Dans son premier long métrage documentaire pour le cinéma, Vaksen Toranian filme le clan de solidarité qui s’est construit autour d’un enfant de 10 ans et de sa mère éthiopienne sans papiers. Une aventure de quatre ans dont il nous dévoile les coulisses.


Comment avez-vous rencontré le jeune Kaleb et sa mère, qui sont devenus les héros de votre documentaire ?

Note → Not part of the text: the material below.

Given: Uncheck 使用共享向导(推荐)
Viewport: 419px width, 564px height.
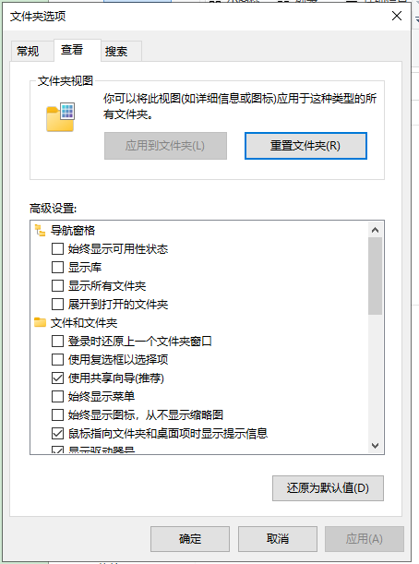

Mon film parle de rencontres fortuites et de hasard pour arriver à former une famille. La bataille administrative pour obtenir des papiers pour Betty, la mère de Kaleb, n’est qu’un prétexte pour raconter cette famille qui s’est choisie. Et ce sont des rencontres fortuites et le hasard qui m’ont conduit vers Kaleb. Tout a commencé par ma rencontre avec le couturier Jean-Luc Rambure qui m’a demandé de réaliser un film sur son métier. À cette époque, c’est un dandy fringuant, un couturier parisien qui déborde de classe et d’élégance dans son atelier magnifique. Je tourne un documentaire en noir et blanc, sans me douter qu’il va m’ouvrir les portes des maisons de haute couture comme Hermès ou Chanel pour lesquelles je vais tourner des films publicitaires. Une dizaine d’années plus tard, je revois Jean-Luc et je découvre qu’il n’est plus tout à fait le même homme, le temps ne l’a pas épargné. Mais je le vois retrouver de la lumière et de la splendeur dès qu’il est en présence du jeune Kaleb, le fils de la femme de ménage de l’immeuble où il vit. Je comprends assez vite qu’il est devenu un grand frère de substitution pour Kaleb et qu’il s’est investi dans le combat de sa mère Betty pour obtenir des papiers. Ils sont comme une famille. Ça m’a profondément touché et j’ai eu envie de raconter cette famille qui s’était choisie à travers un film qui va prendre forme au fur et à mesure, emporté par le réel. Je suis persuadé qu’un documentaire s’écrit au tournage car on comprend l’histoire qu’on raconte à force de la vivre et de la capter en images.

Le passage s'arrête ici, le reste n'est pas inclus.